Until a few years ago, insurance companies had to accept the higher or gross amount of your bills instead of the discounted amount. However, The Ohio Supreme Court ruled that insurance companies and juries were permitted to take into consideration the discounted amounts paid.

So here’s what insurance companies are doing with this judicial gift. They are DEMANDING that you, the injured person, produce all the information on what any insurance company paid for your medical bills. Keep in mind that all the Ohio Supreme Court said was that they are allowed to consider these discounted amounts.

Well, the discounted amounts are now gospel and they have totally ignored the gross amount of the bills as an evaluation tool. Almost all of them will now claim that they “can’t evaluate the claim” even if you’ve provided a tally of all of your bills…unless they include the discounted amounts paid for those bills.

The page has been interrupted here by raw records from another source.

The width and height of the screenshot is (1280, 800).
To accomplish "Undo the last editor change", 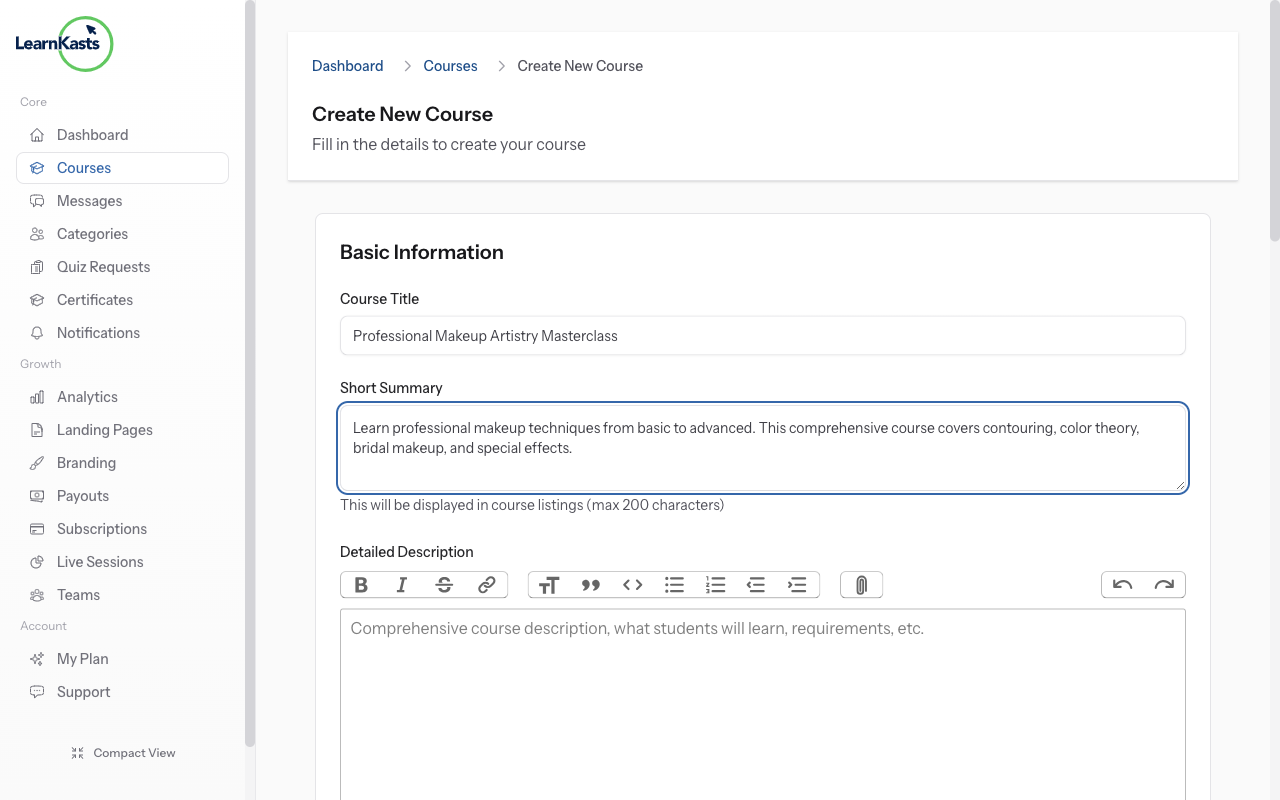I will [1122, 585].
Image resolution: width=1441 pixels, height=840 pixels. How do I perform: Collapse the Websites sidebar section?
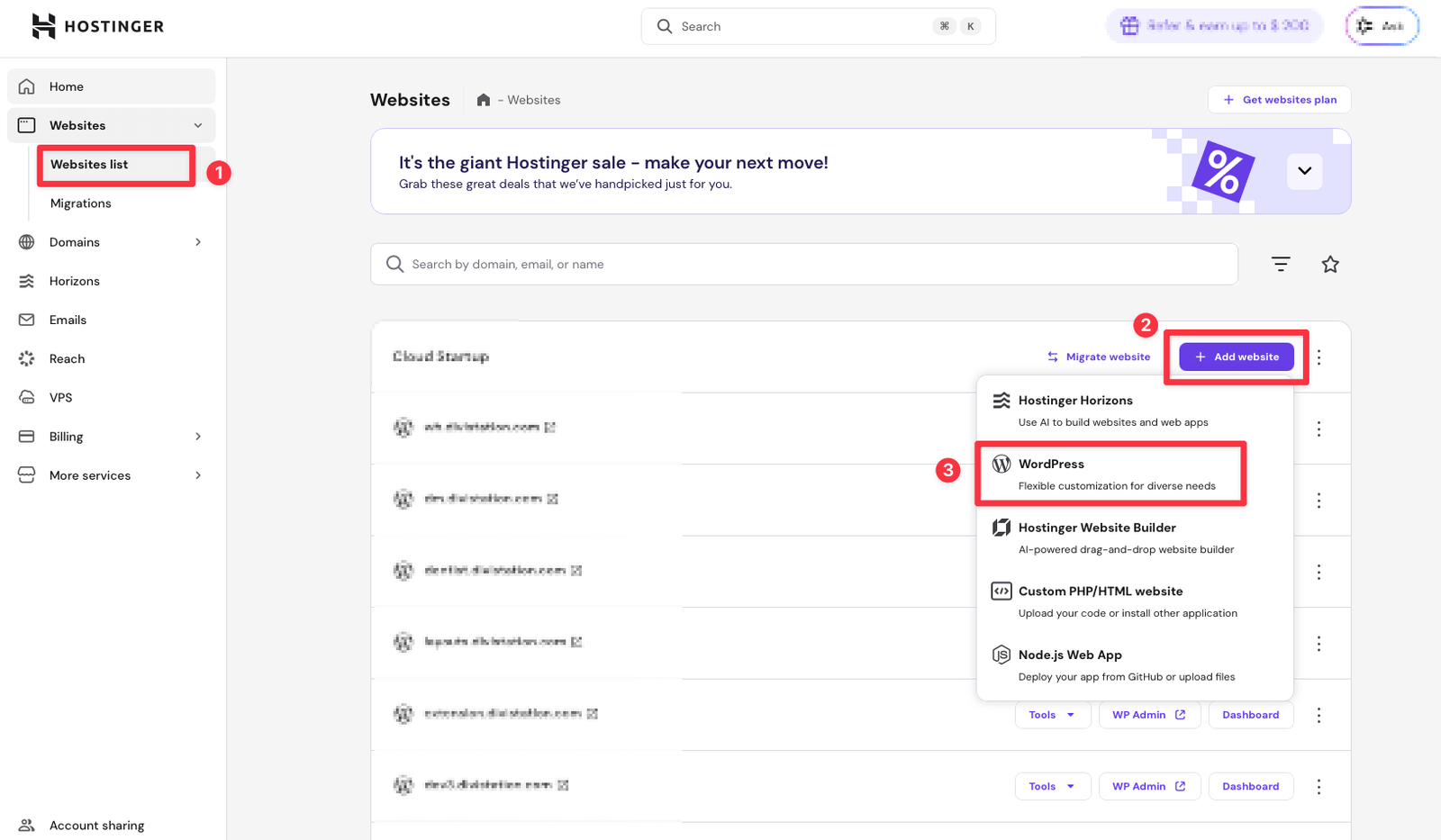click(x=198, y=125)
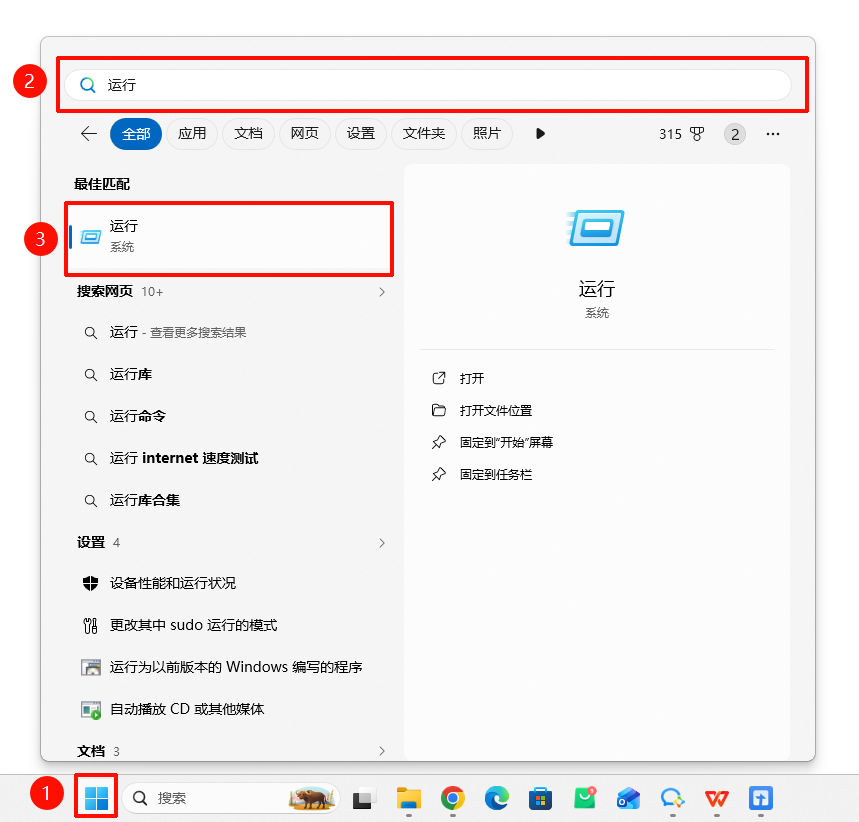The width and height of the screenshot is (859, 822).
Task: Open File Explorer from the taskbar
Action: click(409, 798)
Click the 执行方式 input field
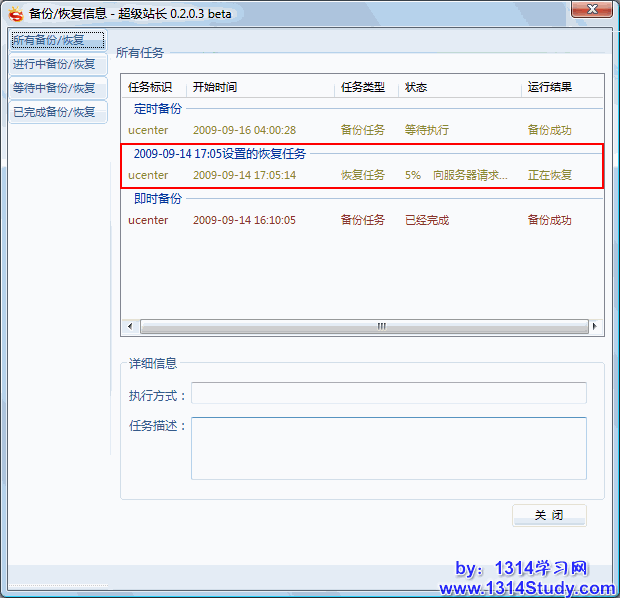 point(388,394)
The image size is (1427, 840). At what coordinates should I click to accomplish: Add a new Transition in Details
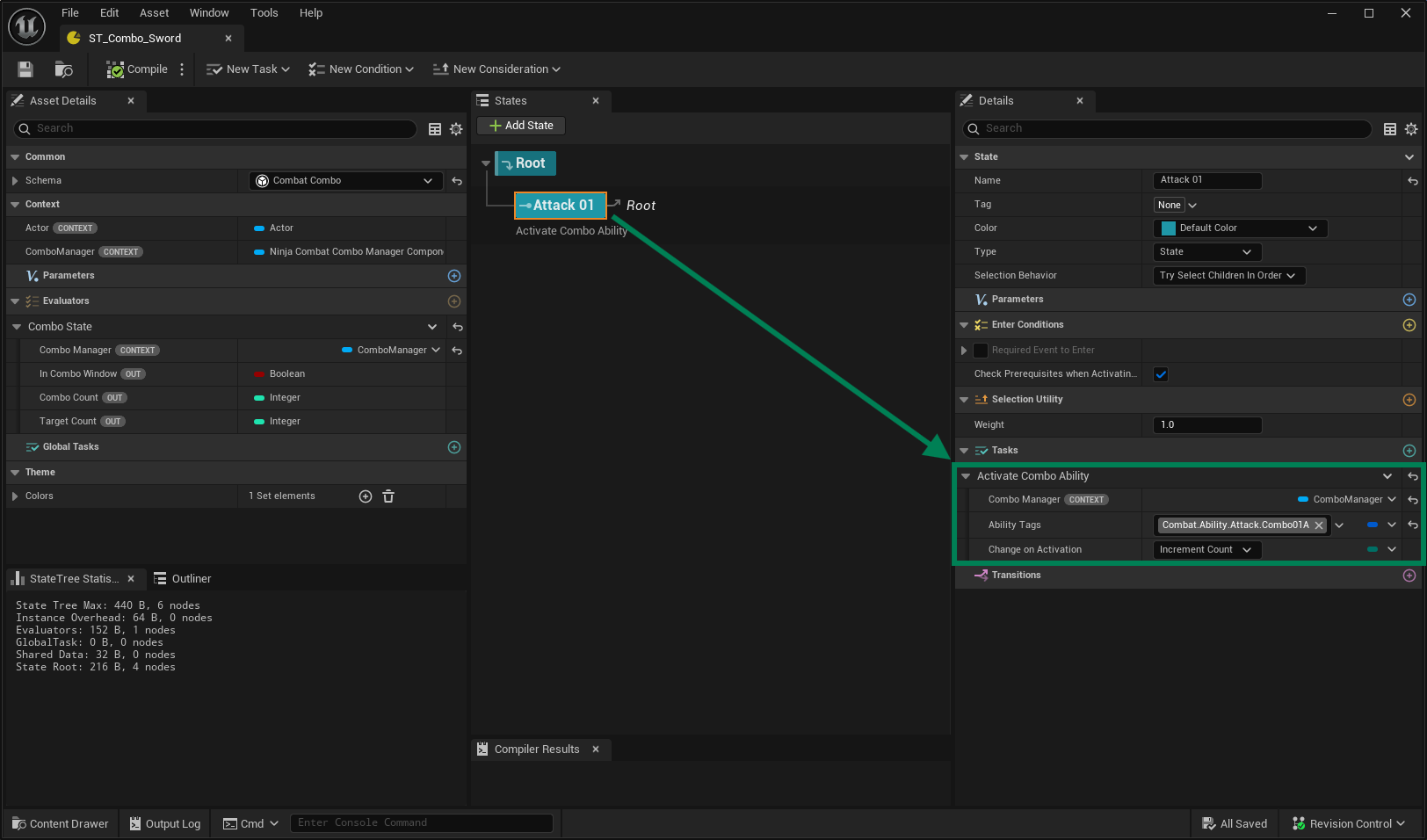(1409, 576)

Baloney. It’s a ruse to ramrod a lesser offer down the throats of injured accident victims, and it also conveniently allows insurance companies to sit on your claim and delay an offer.

For the twenty five years I’ve been a personal injury attorney in Ohio, insurance companies and I managed to evaluate and settle hundreds of personal injury claims without all this attention to discounted medical bills.

Now, these multibillion dollar companies are just helpless and can’t begin to evaluate the claim unless you or we produce the discounts.

Discounts and delays. It’s good to be an insurance company.